Thats as far as I feel like going tonight. If I wake up to find it doesn't have legs... so be it.

 

[Orodruin]

If @Orodruin model is already producing this

It won’t because I am not assuming the pressure difference to be constant. Instead, I am basing the argument on when the pressure forces and tension in the balloon are in equilibrium.

 

[Charles Link]

I think in general you might find the buoyant force to decrease on the balloon inside the bell jar as you suck the air out, contrary to what I said in post 44, and also contrary to what @Orodruin may have said in post 59. I had made the error of thinking the balloon has a threshold when you blow one up, but neglected to consider that you are also putting a lot more air into the balloon when you blow one up, as I mentioned in post 72.

From what @Orodruin has in post 69, I think it is possible to see the buoyant force increase for part of the cycle when the air is pumped out, but I think it to be somewhat unlikely.

 

[erobz]

So for $V'_b$ an analytical result looks highly improbable...

$$ \frac{P_b {V_b}^{k} - C {V'_b}^{k}}{{V'_b}^{k}} = P'_j = \frac{P_jV_j}{V_j - (V'_b-V_b) } f $$

Where $f$ is the mass fraction ($m'_j = f m_j$ )

Trying to solve for $V'_b$

$$ C {V'_b}^{k+1} - \left( C( V_j+V_b)+ P_jV_j f \right) {V'_b}^{k} - P_bV_b^{k} V'_b + P_bV_b^{k}( V_j+V_b ) = 0 \tag{3} $$

Then in principle we solve for $V'_b$ as a function of $f$.

From there we employ the Ideal Gas law to get $\rho'_j ( f ) = \frac{P'_j}{RT} = \frac{P_jV_j f }{RT\left( V_j+V_b-V'_b \right)}$

And again $F_b(f) = g\rho'_j(f)V'_b(f)$

So does anyone see some kind of analysis/method that cuts out obtaining the solution to (3) i.e. $V'_b ( f )$ or are am I stuck unable to determine how this function would behave as $f$ declines?

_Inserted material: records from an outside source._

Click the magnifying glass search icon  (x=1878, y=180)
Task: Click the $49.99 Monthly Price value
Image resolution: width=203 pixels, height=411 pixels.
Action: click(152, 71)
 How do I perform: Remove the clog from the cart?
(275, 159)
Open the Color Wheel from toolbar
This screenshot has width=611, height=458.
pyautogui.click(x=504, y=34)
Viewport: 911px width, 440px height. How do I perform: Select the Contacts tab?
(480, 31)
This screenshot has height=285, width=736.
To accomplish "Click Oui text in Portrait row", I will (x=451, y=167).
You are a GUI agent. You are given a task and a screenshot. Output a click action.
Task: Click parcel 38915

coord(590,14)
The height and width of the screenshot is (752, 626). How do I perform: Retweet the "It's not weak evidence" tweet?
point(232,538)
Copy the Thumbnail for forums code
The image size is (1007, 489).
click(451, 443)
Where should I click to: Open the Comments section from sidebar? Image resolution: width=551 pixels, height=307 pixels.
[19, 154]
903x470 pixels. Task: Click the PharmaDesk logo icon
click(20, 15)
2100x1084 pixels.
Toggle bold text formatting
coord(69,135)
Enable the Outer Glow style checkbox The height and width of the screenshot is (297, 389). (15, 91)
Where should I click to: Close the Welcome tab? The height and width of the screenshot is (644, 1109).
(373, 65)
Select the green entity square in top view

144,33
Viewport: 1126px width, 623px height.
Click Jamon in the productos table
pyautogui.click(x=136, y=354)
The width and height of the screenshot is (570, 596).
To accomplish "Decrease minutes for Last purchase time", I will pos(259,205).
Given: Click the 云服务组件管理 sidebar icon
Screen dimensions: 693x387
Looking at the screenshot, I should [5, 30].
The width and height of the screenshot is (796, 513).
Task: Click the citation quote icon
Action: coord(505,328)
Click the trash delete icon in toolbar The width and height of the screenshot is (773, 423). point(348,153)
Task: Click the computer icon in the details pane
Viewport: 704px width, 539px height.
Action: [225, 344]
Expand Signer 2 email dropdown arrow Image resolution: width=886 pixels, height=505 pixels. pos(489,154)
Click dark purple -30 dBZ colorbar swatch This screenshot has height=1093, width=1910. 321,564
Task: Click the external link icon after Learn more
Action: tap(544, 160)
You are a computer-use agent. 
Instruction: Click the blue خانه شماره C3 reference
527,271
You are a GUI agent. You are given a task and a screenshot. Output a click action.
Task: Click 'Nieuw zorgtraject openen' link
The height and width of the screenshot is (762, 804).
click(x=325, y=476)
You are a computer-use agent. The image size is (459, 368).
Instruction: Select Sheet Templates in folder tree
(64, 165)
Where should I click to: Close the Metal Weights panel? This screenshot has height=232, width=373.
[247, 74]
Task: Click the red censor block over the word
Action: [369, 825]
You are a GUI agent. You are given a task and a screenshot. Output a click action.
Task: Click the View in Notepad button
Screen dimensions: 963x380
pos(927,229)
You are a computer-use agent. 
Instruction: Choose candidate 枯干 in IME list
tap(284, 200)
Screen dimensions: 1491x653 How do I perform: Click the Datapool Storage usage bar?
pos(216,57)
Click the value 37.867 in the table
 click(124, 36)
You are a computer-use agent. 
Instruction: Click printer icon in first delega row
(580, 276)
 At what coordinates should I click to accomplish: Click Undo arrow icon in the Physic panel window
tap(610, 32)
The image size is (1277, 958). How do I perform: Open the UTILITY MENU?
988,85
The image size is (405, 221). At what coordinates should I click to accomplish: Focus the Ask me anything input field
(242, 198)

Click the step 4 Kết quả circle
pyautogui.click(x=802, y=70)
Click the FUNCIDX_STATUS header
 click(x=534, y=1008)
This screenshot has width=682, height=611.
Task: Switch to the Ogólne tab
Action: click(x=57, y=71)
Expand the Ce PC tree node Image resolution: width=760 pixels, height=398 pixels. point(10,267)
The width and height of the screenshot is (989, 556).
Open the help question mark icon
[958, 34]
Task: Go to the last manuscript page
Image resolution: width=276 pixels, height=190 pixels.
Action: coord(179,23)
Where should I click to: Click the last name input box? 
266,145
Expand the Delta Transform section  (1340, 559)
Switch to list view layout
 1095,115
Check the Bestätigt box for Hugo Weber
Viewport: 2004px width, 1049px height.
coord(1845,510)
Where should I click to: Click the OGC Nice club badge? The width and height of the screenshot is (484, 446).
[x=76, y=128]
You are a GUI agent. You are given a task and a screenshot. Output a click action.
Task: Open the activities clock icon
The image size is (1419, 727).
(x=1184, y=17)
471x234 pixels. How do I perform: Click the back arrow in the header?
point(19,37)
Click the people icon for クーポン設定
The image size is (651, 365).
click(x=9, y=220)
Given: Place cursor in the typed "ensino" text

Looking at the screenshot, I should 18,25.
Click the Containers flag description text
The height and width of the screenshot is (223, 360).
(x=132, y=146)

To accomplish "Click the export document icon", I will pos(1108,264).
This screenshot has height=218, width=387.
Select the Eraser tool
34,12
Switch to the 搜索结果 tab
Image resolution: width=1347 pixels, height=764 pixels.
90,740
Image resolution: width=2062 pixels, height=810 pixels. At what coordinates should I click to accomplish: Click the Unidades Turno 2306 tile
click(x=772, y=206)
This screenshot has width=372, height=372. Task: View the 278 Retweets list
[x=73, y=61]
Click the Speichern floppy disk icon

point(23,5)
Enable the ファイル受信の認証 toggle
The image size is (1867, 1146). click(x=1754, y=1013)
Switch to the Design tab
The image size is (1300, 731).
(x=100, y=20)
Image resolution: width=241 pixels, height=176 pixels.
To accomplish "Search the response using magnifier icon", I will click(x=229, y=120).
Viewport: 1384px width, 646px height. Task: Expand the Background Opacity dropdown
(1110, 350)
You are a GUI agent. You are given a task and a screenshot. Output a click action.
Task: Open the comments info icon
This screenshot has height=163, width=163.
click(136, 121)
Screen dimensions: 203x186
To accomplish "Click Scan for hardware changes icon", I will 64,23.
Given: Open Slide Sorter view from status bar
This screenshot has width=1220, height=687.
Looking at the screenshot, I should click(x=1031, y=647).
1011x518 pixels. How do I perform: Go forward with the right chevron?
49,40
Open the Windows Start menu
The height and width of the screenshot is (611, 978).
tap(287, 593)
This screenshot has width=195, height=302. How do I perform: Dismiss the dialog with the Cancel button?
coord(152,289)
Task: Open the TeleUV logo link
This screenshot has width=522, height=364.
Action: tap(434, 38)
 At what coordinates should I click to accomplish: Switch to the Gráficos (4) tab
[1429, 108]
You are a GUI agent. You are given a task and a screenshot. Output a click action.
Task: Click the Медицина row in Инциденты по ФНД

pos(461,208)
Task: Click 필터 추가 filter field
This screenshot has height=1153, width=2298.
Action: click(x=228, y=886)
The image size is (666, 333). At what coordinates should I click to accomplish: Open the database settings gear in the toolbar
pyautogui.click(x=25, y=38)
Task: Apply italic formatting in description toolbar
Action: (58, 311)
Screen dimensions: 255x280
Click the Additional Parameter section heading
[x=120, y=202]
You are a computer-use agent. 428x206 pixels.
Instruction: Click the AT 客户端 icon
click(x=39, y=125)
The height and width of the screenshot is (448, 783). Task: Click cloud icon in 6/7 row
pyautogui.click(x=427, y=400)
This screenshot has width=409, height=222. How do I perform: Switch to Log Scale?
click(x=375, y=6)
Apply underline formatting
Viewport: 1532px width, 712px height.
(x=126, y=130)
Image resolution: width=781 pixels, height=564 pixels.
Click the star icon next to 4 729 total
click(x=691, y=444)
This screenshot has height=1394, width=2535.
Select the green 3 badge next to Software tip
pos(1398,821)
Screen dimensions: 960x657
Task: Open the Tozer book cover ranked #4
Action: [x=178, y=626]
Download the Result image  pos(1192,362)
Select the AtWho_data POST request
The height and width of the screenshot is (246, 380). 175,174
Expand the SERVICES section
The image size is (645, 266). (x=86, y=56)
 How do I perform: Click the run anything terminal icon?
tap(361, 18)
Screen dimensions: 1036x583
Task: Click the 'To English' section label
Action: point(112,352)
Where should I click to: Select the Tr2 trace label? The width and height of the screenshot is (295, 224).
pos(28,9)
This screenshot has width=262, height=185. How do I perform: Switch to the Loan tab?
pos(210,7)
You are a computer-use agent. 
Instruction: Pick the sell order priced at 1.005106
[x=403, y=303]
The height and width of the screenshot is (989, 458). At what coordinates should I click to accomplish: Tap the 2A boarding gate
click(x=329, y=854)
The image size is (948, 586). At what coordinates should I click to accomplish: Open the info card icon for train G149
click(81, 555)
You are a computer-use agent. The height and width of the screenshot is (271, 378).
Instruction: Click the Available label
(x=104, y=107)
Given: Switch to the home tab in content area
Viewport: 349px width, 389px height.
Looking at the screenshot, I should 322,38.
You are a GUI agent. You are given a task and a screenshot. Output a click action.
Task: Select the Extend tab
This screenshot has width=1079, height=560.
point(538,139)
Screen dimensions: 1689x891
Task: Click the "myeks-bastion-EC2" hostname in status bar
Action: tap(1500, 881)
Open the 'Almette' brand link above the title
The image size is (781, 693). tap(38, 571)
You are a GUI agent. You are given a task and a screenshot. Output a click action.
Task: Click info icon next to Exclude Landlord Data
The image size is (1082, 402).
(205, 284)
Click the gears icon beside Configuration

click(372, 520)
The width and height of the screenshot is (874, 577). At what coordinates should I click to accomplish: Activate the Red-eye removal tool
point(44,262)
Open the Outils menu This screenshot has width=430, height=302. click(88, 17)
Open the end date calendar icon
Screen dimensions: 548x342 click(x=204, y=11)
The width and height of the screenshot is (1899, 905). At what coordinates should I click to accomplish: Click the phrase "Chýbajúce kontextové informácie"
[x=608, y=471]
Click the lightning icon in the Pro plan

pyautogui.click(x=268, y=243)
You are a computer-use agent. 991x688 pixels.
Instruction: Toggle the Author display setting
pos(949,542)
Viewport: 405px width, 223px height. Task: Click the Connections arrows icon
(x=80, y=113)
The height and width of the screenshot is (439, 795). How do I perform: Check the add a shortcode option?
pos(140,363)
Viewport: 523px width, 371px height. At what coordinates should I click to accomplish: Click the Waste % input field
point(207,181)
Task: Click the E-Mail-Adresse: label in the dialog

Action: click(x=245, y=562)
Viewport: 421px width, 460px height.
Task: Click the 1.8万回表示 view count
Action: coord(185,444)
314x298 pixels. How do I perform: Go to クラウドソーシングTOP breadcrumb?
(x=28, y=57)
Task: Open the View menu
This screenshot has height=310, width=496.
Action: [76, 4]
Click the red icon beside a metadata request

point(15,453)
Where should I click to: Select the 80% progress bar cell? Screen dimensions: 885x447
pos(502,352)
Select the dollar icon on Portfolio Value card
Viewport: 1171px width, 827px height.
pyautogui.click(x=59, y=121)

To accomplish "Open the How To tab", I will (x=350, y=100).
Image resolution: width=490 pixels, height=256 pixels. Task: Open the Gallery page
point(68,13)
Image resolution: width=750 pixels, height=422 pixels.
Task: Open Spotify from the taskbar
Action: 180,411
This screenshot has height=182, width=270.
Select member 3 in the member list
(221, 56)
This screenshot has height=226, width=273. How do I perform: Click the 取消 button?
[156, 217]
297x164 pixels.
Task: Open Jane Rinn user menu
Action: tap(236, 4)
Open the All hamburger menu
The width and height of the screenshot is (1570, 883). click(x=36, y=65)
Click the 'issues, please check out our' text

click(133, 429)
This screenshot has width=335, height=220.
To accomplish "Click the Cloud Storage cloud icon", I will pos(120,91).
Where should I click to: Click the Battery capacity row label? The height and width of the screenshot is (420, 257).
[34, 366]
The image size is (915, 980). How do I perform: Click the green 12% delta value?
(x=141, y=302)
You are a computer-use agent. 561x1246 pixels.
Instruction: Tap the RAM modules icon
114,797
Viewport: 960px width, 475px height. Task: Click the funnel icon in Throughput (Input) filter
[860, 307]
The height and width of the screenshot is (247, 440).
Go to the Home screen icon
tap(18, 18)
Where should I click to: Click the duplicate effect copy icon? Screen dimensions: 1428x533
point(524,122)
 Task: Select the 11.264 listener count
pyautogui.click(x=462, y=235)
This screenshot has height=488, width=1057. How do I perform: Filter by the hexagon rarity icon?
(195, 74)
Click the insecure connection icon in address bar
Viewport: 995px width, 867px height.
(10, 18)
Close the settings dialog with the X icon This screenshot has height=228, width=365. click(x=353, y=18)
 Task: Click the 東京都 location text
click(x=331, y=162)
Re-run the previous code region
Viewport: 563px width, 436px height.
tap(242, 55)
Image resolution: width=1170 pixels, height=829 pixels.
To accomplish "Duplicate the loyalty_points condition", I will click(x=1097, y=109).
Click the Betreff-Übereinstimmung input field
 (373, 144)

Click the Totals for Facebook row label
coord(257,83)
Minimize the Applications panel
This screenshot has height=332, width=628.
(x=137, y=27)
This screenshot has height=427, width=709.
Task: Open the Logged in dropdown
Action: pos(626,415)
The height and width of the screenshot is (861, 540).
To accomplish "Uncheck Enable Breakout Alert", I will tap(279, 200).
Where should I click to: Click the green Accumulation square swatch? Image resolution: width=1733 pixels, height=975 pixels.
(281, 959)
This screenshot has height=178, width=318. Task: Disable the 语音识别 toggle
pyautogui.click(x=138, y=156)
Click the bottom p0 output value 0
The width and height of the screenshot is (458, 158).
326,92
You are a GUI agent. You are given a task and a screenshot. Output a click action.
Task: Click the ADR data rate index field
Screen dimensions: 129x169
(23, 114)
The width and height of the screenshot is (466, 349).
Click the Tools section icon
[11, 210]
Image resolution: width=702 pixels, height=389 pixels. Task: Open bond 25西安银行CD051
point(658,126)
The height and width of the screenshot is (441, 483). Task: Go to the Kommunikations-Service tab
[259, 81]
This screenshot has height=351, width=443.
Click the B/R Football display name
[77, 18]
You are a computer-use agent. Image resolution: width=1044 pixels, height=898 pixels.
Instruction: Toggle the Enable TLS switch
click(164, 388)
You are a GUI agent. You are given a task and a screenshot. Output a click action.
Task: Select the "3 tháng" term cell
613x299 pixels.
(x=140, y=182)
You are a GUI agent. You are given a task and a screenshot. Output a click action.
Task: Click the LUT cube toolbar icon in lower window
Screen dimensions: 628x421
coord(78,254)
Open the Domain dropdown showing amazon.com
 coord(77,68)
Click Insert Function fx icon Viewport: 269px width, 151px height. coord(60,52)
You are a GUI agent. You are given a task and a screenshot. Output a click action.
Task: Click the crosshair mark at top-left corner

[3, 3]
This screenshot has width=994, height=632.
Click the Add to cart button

What happens if I say $k=2$, its like a general cubic. Can I say $k= 1$ making it a quadratic? Should/can I check terms in (3) to see if some may be negligible in comparison to others...Are there any cheats were the general function behavior wouldn't change significantly.

 

[Charles Link]

The adiabatic case will always have a lower buoyant force (higher density inside the balloon because the balloon cools with expansion) than the isothermal case, so if you are trying to show the buoyant force decreases when you let the air out, you could solve the isothermal case where $k=1$.

 

[erobz]

Ok, $F_b$ appears (not expansively tested for range of parameters) to be monotonically decreasing as air is evacuated from the bell jar ( balloon expands) under the assumptions of this model (post 79).

Inital parameters:

Functions:

Graphical representation: (I wasn't sure how to reverse the scale in the program)

I'm sure it's a gross simplification based on what has already been discussed (so I'm not sure if I've gained too much), but I couldn't leave it be.